There’s https://www.metaculus.com and https://www.gjopen.com/ for curated public predictions. For private prediction there’s a new Android App (still very much in Beta and in development): https://play.google.com/store/apps/details?id=squirrelinhell.lwpredictions
I also did a bunch of prediction tracking in less structured ways. Our LW dojo had a while a shared Workflowy for predictions.
Yes, this is true. I believe they accept pull requests but there has not been much development for a long time and the site is quite basic.
I didn’t know about this one, thank you!
That’s might be true, but from my perspective, a few pull requests won’t change the fate of predictionbook significantly. It’s likely that another service will sooner or later overtake it.

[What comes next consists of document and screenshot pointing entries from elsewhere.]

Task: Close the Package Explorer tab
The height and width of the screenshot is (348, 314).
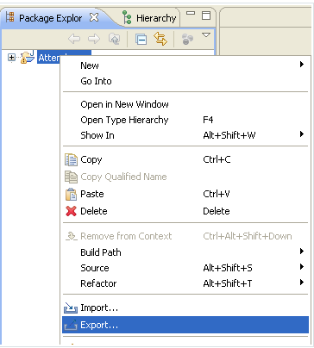Action: (94, 17)
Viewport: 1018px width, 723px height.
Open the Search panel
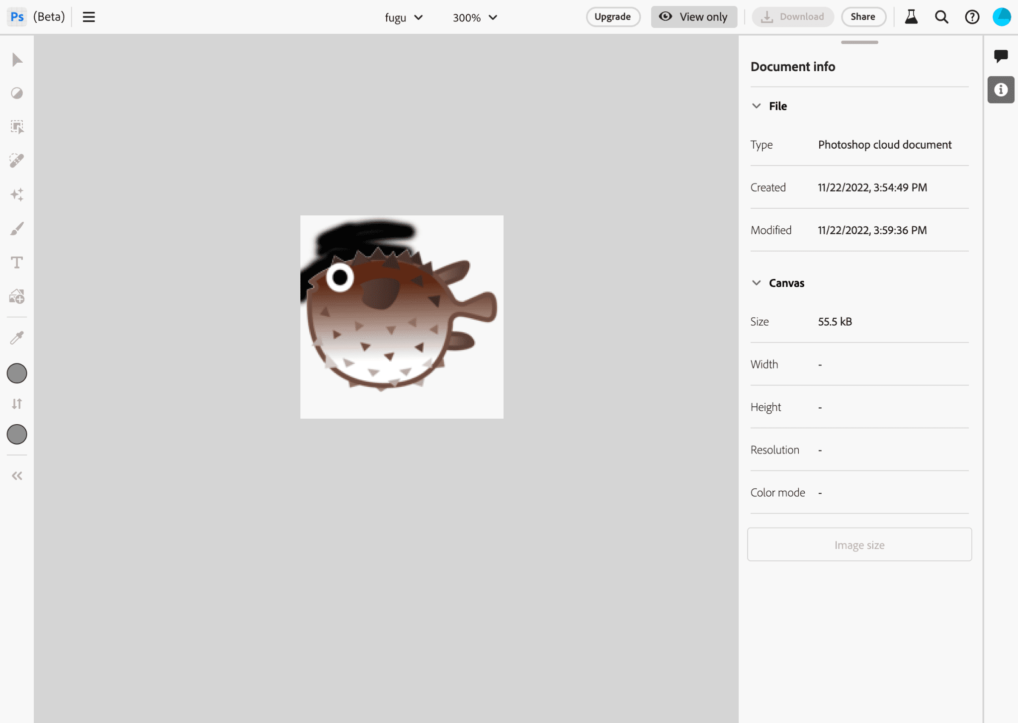(941, 16)

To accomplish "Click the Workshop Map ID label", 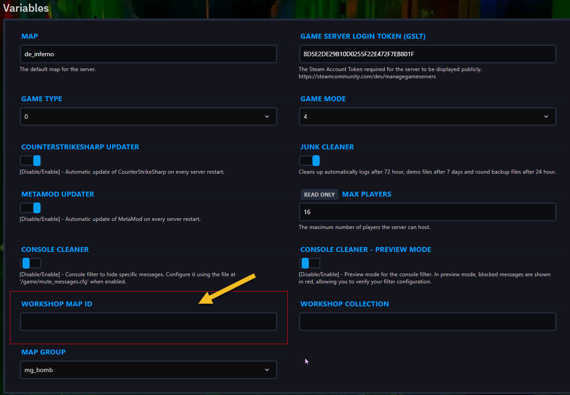I will pyautogui.click(x=57, y=304).
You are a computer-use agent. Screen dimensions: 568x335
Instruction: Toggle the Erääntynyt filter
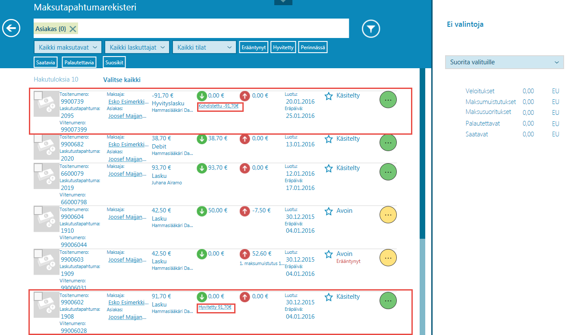pyautogui.click(x=254, y=47)
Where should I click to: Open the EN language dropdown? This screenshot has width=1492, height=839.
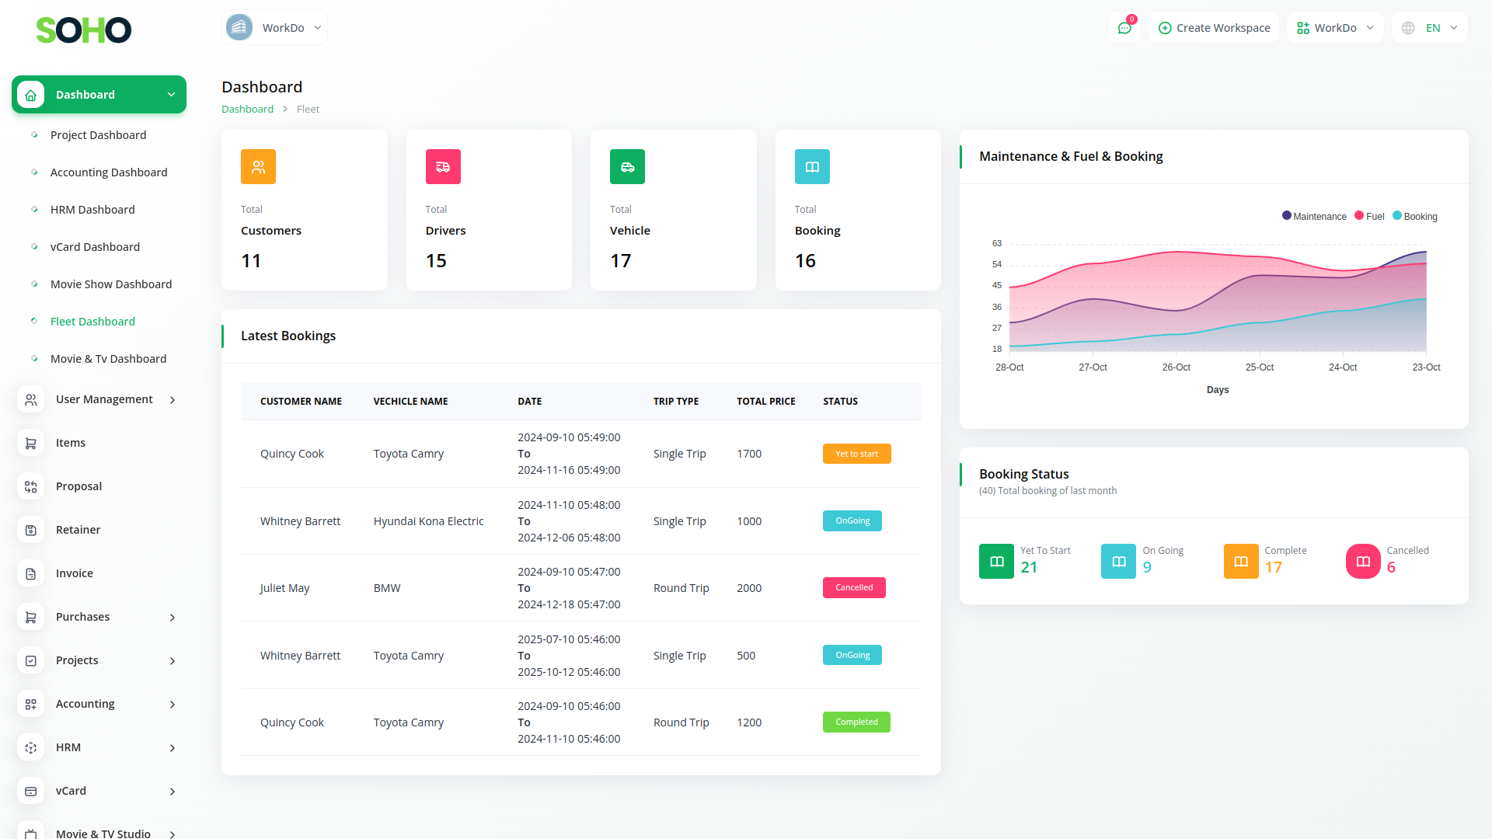[1431, 28]
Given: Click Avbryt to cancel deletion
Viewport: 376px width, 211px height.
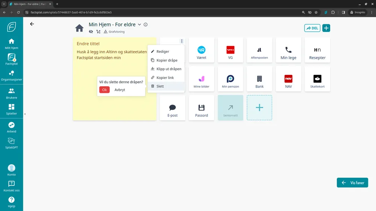Looking at the screenshot, I should [x=120, y=90].
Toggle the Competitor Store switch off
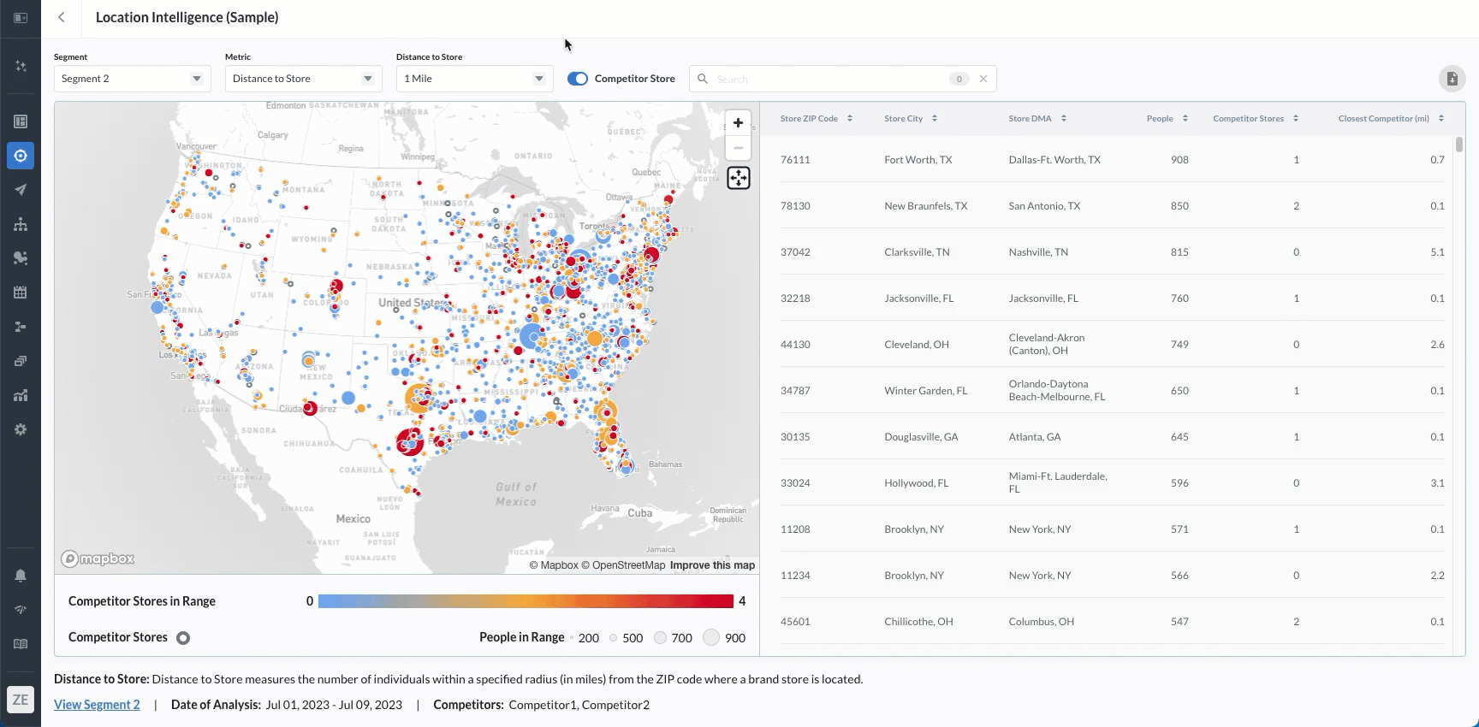This screenshot has height=727, width=1479. (578, 79)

I like the Android App at it’s current state but don’t know how much time it’s creator plans to invest in it in total. For personal prediction tracking the Android App is already more handy for me than predictionbook as I caryy my mobile phone around and it’s relatively straightforward to add new predictions when I have nothing else to do at the moment while traveling from place A to B.
Arbital might sooner or later build it’s own prediction tracking.
It’s also possible that someone starts a completely new project.
Just adding to the other responses: I also use Metaculus and like it a lot. In another thread, I posted a rough note about its community’s calibration.
Compared to PredictionBook, the major limitation of Metaculus is that users cannot create and predict on arbitrary questions, because questions are curated. This is an inherent limitation/feature for a website like Metaculus because they want the community to focus on a set of questions of general interest. In Metaculus’s case, ‘general interest’ translates mostly to ‘science and technology’; for questions on politics, I suggest taking a look at GJ Open instead.